This fact leads to a substantially reduced number of possible partitions
and dynamic programming solutions.

Intuitively, maximum homogeneity clustering can be used to smooth the data
and reveal its structures. It has some potential applications in data
pre-processing and post-processing in statistical machine learning.

## Feature engineering for high-cardinality categorical features

Categorical features with high cardinality or rare levels pose a common
challenge when building certain types of supervised learning models.
For example, classification trees might only be able to handle
a limited number of levels in categorical predictors, because a binary node
split on a categorical feature with $l$ levels means finding one from $2^{l-1}$
possible combinations thus computationally intractable.

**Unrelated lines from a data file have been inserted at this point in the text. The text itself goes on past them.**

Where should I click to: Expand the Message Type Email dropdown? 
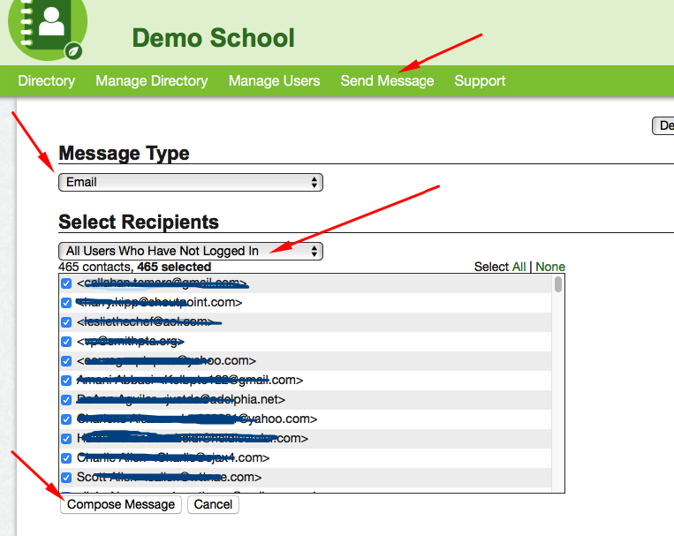pos(191,182)
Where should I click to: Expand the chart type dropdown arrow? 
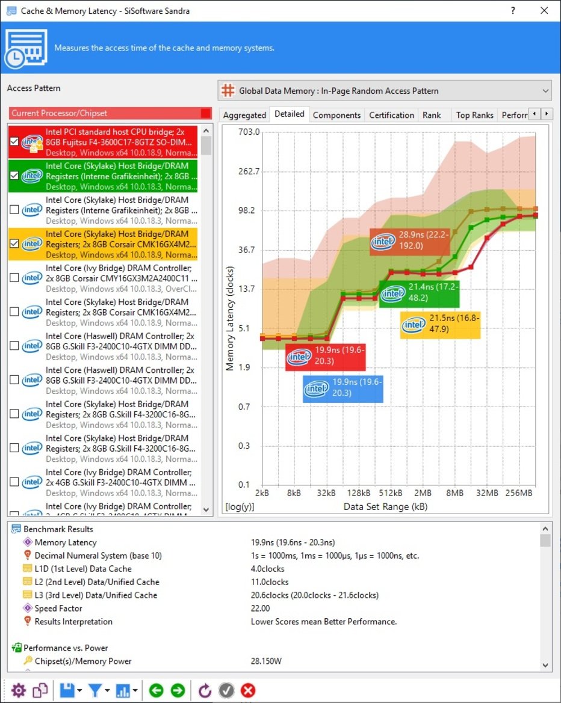pos(135,690)
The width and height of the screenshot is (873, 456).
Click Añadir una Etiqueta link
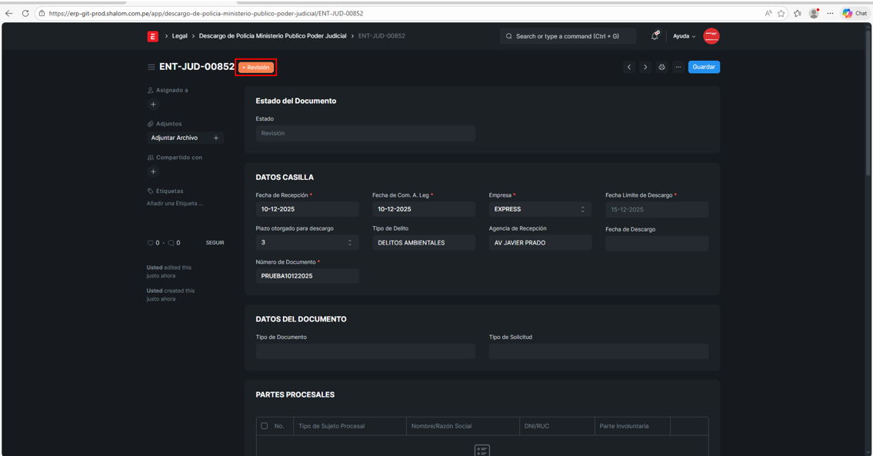(175, 204)
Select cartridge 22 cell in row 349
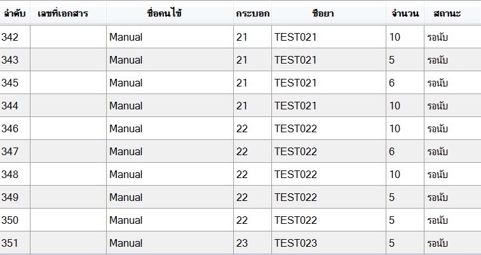Screen dimensions: 481x255 [x=241, y=197]
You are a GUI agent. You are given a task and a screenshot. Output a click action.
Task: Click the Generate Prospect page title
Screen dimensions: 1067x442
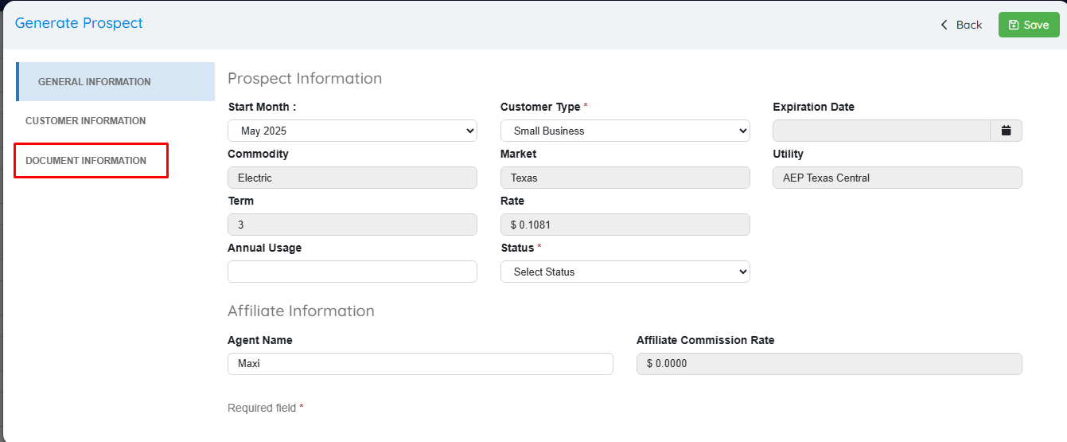[79, 23]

To tackle this problem, @breiman1984classification discussed splitting a
categorical feature into two subsets when the response is binary, and
generalized Fisher's result to arbitrary convex node impurity functions.
Lightgbm [@ke2017lightgbm]
[employs this method](https://lightgbm.readthedocs.io/en/latest/Features.html#optimal-split-for-categorical-features)
to find the optimal split by sorting the histogram based on the training
objective. As such, besides one-hot encoding and hashing, recoding
high-cardinality categorical features with histogram sorting and
maximum homogeneity partitioning could be a viable feature engineering
strategy in practice. The application is also not limited to tree models.

### Simulated postal code data

In this section, we simulate a high-cardinality variable with a binary response.
The key assumption here is: the probabilities of having which response correlate
to the size of the level.
After the data is generated, we use maximum homogeneity clustering on the
(sorted) histogram of the categorical variable. Our goal is to verify if
the clustering results can uncover this level size structure and potentially
help the classification modeling later. This example is derived from
the "rare levels" vignette in the vtreat package [@zumel2016vtreat].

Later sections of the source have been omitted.